Updated: Aug 5, 2021
Lord speak through me. Amen.
“See, I am sending you out like sheep into the midst of wolves; so be wise as serpents and innocent as doves. Beware of them, for they will hand you over to councils and flog you in their synagogues; and you will be dragged before governors and kings because of me.” This is not a passage we want to hear right now. Far from being the comforting and comfortable scripture of the “Jesus loves me” variety that we crave at difficult times like these, Jesus’s assertion that his disciples need to get out there and work for their faith seems too hard to deal with right now – but, make no mistake, we definitely need to hear it. We need to hear it not in spite of the fact that many of us are suffering as a result of the turmoil in our country and the world, but because of it. We need to use it as an opportunity to consider what it means to be a Christian.

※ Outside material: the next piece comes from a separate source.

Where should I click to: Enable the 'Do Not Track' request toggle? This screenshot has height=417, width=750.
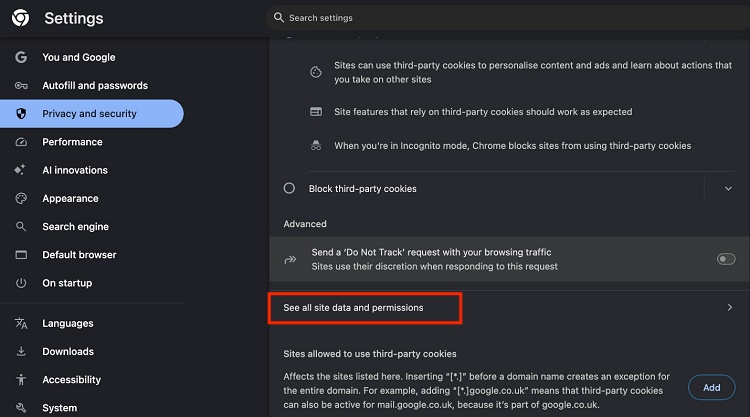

This is, I believe, an unfortunate but necessary exercise right now. Recent events, such as the condemnation and labeling of a black Roman Catholic bishop by a conservative Roman Catholic group as an “African Queen” show us that those who call ourselves Christians have some very different ideas of what that means. Such differences of opinion are evident in many areas of our public and personal lives. Episcopal Church leaders recently condemned the use of force to clear a peaceful protest so that an Episcopal Church could be used as a backdrop for a political photo opportunity. This week I received email criticizing the bishops for their “knee jerk reaction” and arguing both that the church’s condemnation of violence demonstrated an anti-police stance and that “an armed society is a polite society.” Closer to home, in response to the Diocesan Regathering Committee’s publication of the strict criteria that we would need to put in place in order to gather in person again, Episcopalians in this diocese have complained that the rules are too strict. I have repeatedly heard people respond to the church’s cautious approach by arguing that if they can go to Walmart, they should be able to go to church because church is more essential than shopping. I agree, but there are two things I would encourage you to consider. The first is this: Walmart doesn’t care about you. The Episcopal Church does. The second and larger point is that the church is not and was never closed. Worship and community are essential and available to those who seek them. Thinking that we have been deprived of the right to worship because our building has been closed suggests that the soul of our Christian community is located in a physical place. I do not think that the people of Grace believe this. I trust that we are Christians because we seek to follow Jesus.
Today’s gospel tells us what that means. In it, we hear Jesus clearly define the disciples’ mission. First, to do what he does – proclaim the Good News that the reign of God has come near. Secondly, to have compassion on those who are harassed and helpless, or- rendered in a more exact translation- oppressed and thrown to the ground. In doing this, they are told, they are to give without payment, allow themselves to be detained by hostile leaders and, most terrifying of all, to put themselves completely in the hands of God, believing that “the one who endures to the end will be saved.” This is daunting because, as Luke Powery suggests, Jesus’s command to reach out to “the sick, dead, leprous, and demon-possessed may be a distant cry from churches that reach out only to those who look like them and cannot harm them.”
But this is what Jesus himself did. He did not seek out wealth, power, or privilege. The bedrock of his ministry was, “compassion for others, not financial gain.” Any “Christian” minister or church that promises to make its members more “blessed” – healthier, wealthier, or more powerful – than others is not walking the way of Jesus. The purpose of following Jesus is not to make our lives easy. If you find it easy to follow Jesus, then you’re simply not doing it right. Paul’s letter to the Romans reminds us that while Jesus never told his disciples to seek out suffering, but he recognized that his disciples would suffer – because some things are worth suffering for.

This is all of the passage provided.